*** Opening of Quoted passage ***
Hong Kong–Spain relations refers to international relations between Hong Kong and Spain.

==History==
Hong Kong and Spain bilateral relations could be traced back to the Age of Discovery, when Hong Kong was a colony of the Portuguese Empire as Tamão, and a trading outpost of Ming Empire. Scholar has suggested that the Ming Empire and the Spanish Empire's direct contact could be traced back to the 1570s when the Spaniards were able to establish Manila as a trade base. The pre-modern trans-Pacific linkage had a far-reaching impact that touched areas including Hong Kong and Spanish America.

==Representative offices==

Spain has a Consulate General in Central, Hong Kong. The first Spanish diplomat, which was a vice-consul was sent to Hong Kong in 1856.

The connection between the two continued when the United Kingdom retreated from Hong Kong in 1997. The Hong Kong Economic and Trade Office in Brussels represents Hong Kong in Spain.

==Trade==
In 2015, total trade between Hong Kong and Spain was US$2.8 billion.

Spain is Hong Kong's tenth largest trading partner in Europe. In 2015, the amount of export totaled US$298M, with broadcasting equipment, electric heaters, and brochures as the major products. On the other hand, Hong Kong is Spain's eighth largest trading partner in Asia, totaled US$956M, with base metal watches, edible offal, and precious metal watches as the major trading products.

==Agreements==
A tax pact was signed between Chief Secretary of Hong Kong Henry Tang and Spanish Second Vice-president Elena Salgado in April 2011. The tax pact concluded the allocation of taxing rights between the two jurisdictions and the relief on tax rates on different types of passive income. The agreement confirmed that the Spanish withholding tax on interest on Hong Kong residents and the Spanish withholding tax on royalties capped at 5%. The agreement was anticipated to help investors better assess their potential tax liabilities from cross-border economic activities.

==High level visits==
Hong Kong Secretary for Transport & Housing Anthony Cheung paid an official visit to Madrid in May 2017. He was welcomed by Spanish Ministry of Public Works and Transport Iñigo de la Serna. An air services agreement was reached between Hong Kong and Spain in the visit. The agreement covers a legal framework for establishing air links between Hong Kong and Spain and was anticipated by both governments would promote economic development and cultural exchanges between the two countries.

==Transport==
In June 2016, Cathay Pacific began direct flights between Hong Kong and Madrid.
*** Close of Quoted passage ***
*** Opening of Dataset extract ***
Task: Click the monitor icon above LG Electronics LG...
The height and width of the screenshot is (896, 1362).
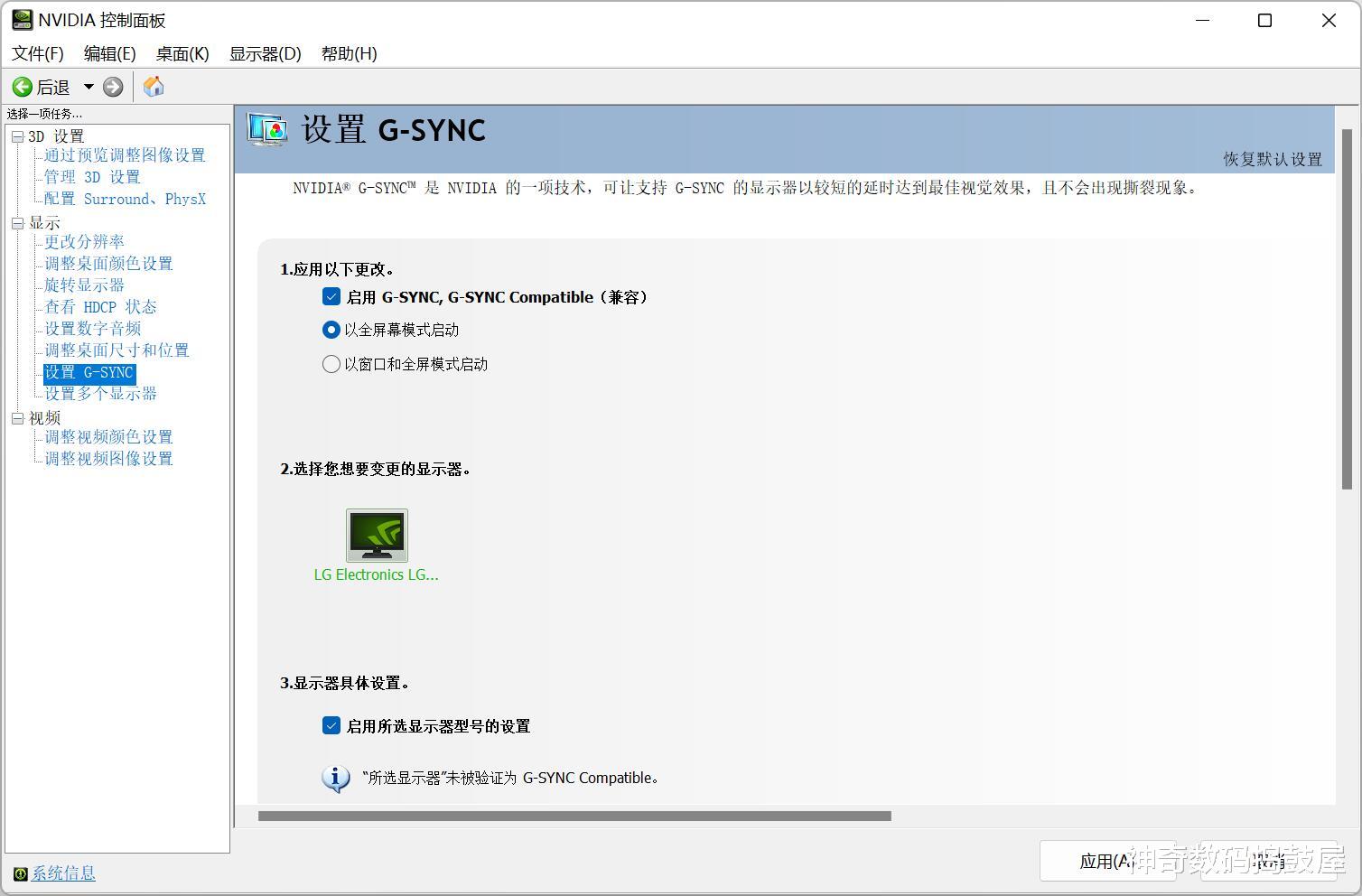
*** Close of Dataset extract ***
#### [About this exercise]
Using the text on Hong Kong–Spain relations, answer each question:
(a) In what year was the first Spanish diplomat sent to Hong Kong?
(b) Under the tax pact signed in April 2011, at what rate is the Spanish withholding tax on royalties capped?
(c) Which airline began direct flights between Hong Kong and Madrid in June 2016?

#### [Result of the task]
(a) 1856
(b) 5%
(c) Cathay Pacific